The funeral procession for M. M. Kalburgi, a writer who was shot at point-blank range in his home in Karnataka, India, in August 2015. Photo Credit STRDEL/AFP/Getty Images

This would just be a colorful tale from my chequered past if it were not for the serious threats to free speech around the world today, even in the nations that enshrine this sacred principle in their own origin myths. In country after country, United States, Britain, Australia, even Canada, free speech is being curtailed in the name of security, swept away as the spectre of terrorism is conjured up. In India as I write, the leadership of the ruling party is refusing to condemn the recent murders of writers who held views, such as rationalism or atheism, that run counter to the crusading beliefs of the Hindu Right. In so doing—or rather, in refusing to do so—the Center gives the extremists tacit license to kill. In such a climate, people who practice minority religions or hold dissenting views are afraid to speak out, indeed, afraid to be who they are.

Meanwhile, in the Land of the Free, even giving utterance to certain words online, let alone out loud, is sufficient to put one on a watchlist, or worse. Nowadays, simply being on a watchlist, whether or not the suspicion has any foundation, gives the government license to kill, and to get away with it.

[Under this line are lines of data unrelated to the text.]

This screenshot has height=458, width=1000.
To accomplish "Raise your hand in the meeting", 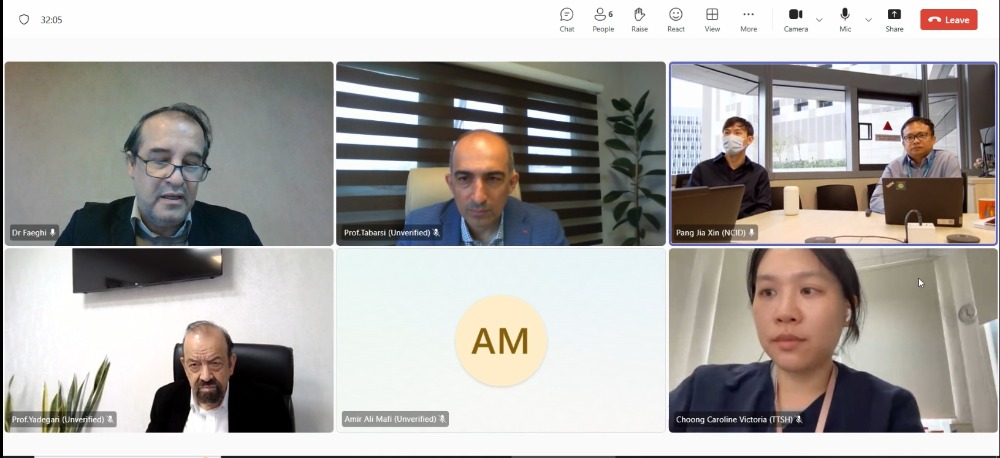I will pyautogui.click(x=639, y=20).
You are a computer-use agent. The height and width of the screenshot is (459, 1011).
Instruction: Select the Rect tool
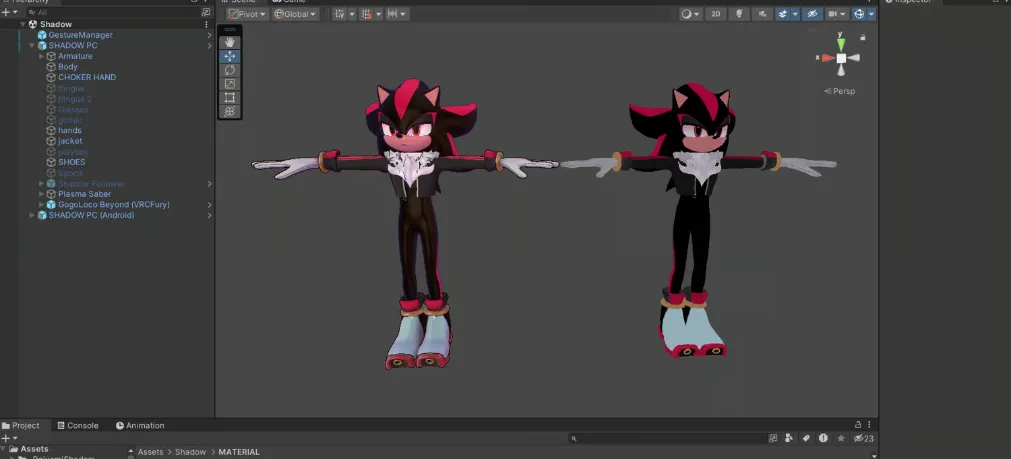(x=230, y=98)
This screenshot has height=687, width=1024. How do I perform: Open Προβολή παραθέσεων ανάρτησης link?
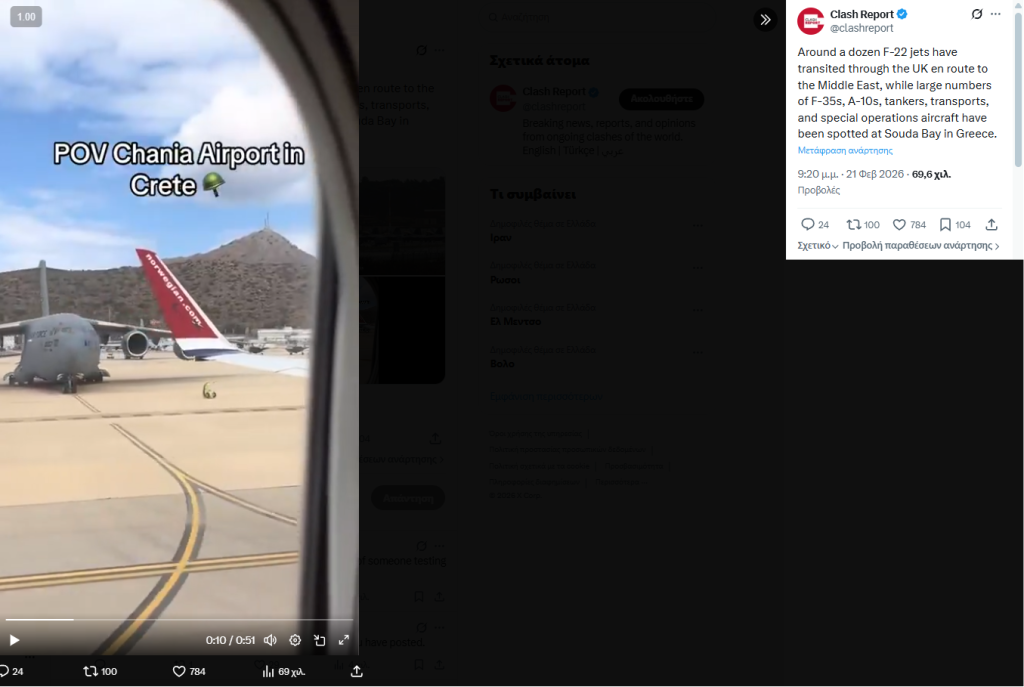click(921, 246)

Photo: Simos Tsapnidis, 1967, © Manolis Daloukas (ontheroadarchives.blogspot.com)

Photo: Simos Tsapnidis, 1967, © Manolis Daloukas (ontheroadarchives.blogspot.com)

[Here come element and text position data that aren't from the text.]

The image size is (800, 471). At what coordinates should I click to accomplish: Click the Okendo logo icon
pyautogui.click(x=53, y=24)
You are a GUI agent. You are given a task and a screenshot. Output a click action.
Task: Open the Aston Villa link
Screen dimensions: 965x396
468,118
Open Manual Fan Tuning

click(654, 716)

It seems that the time-honoured tradition of free speech at Speakers’ Corner is under threat as well. It is incumbent upon us all to uphold free speech by exercising it, refusing to be silenced in a climate that has cast a chill over our fundamental human right. Thinking back to that performance in Hyde Park more than forty years ago with its flagrant, joyous disregard of convention, I may gently tease, but will never trivialize the open society that permitted it.

P.S. Thanks to fellow-blogger Don Scrooby, whose photographs of Hyde Park in Candid Impressions sparked this memory.